A.D.: New Orleans After the Deluge by Josh Neufeld
Posted: March 11, 2012 Filed under: Books, Comic | Tags: Books, English, Josh Neufeld Leave a commentA short non-fiction graphic novel on the US Katrina disaster, A.D.: New Orleans After the Deluge is a one hour long read, tops. Nice work, but has its deficiencies – while brilliantly drawn, it lacks the unique tension of a kind that makes your jaws clutch, like, say, Joe Sacco’s Safe Area Gorazde does.
From pure documentary standpoint, it definitely loses out to Spike Lee’s deeply moving TV classic When the Levees Broke: A Requiem in Four Acts, a meticulous look into Katrina disaster and its aftermath.
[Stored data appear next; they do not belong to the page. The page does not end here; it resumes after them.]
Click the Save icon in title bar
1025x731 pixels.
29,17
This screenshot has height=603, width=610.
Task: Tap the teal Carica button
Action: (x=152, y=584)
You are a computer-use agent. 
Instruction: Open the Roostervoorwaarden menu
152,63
Here, the Katrina events are more circumstantial as they relate to the five families Josh picked as his subjects. Some of them are actual Katrina survivors – some are its refugees, evacuated before the wind and the subsequent floods – and the story follows them in a patchy manner, starting from the week preceding the storm and later in the week that followed – plus a glance at how they are coping a couple of years down the road.
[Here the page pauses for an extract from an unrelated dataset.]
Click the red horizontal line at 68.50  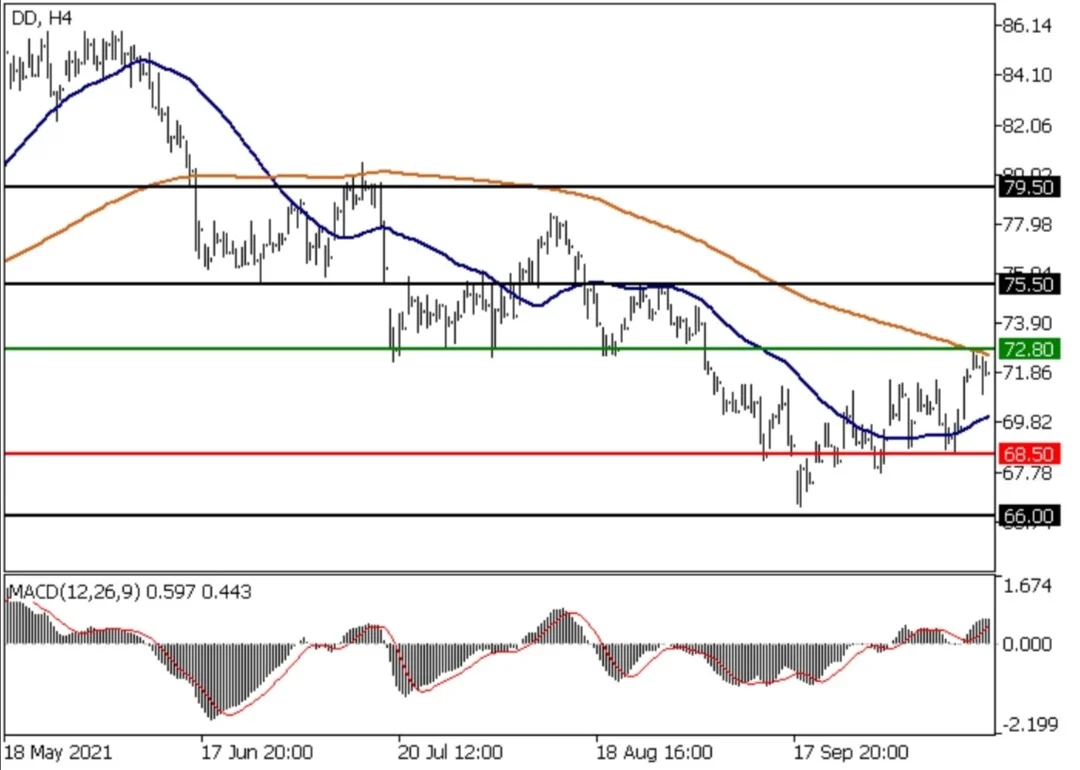click(x=500, y=453)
The only moving moment in the book, imho, is the depiction of armed looters and thugs by one of the survivors, Denise, taking refuge in the Convention Center. As opposed to the mainstream image, where non-Caucasian thugs looted and raped the weak and the meek, here they are presented as a people’s militia of sorts, restoring order in the abandoned center and administering food and water rations. Well, each coin has two sides, I guess.
Swallowing the Earth by Osamu Tezuka
Posted: March 10, 2012 Filed under: Books, Comic | Tags: Books, English, Osamu Tezuka Leave a commentSwallowing the Earth turned out to be the most difficult Tezuka book to lay my hands upon. First, I was waiting for it in Amazon, not falling for pre-order option. Then the book, produced not by Vertical, the usual Tezuka publisher in the US, but rather by DMP, a comic book company I never heard about, went out of stock in a matter of a few days, as quite few copies were published. All you could buy was a lousy used copy at least 5x the cover price. Hm, not for me.
A couple of years later Amazon advertised a kickstarter project by DMP, who were raising money to put out a new edition out – and, not unexpectedly, I subscribed to this funding initiative to get my new copy. Never tried kickstarter before – and, frankly, the idea is nice but I am sure at least half the projects are dead in water after funding. Oddly enough, the guys didn’t lie, and in half a year or so, the book finally came, along with half a dozen of lower quality manga I got hold of as well thanks to my (was it?) $60 funding.
Now, the book is Tezuka’s first serialized graphic novel, written and drawn in 1968, before Ode to Kirihito, MW, Adolf and the rest of his perennial classics. A strange story of women’s revenge against civilization – focused on destruction of money, law and love – and not too much of a happy ending. To my mind, the book lacks clear storyline – it goes away from the main character and back far too easy. Lotsa dead bodies, as usual – sex and violence reign. All in all, too bold and not too well baked for my taste – you can see the master’s touch, but it ain’t a mona-friggin-lisa story-wise. Oh well.
P.S. I realized I missed DMP’s second project for Tezuka’s Barbara. Dang.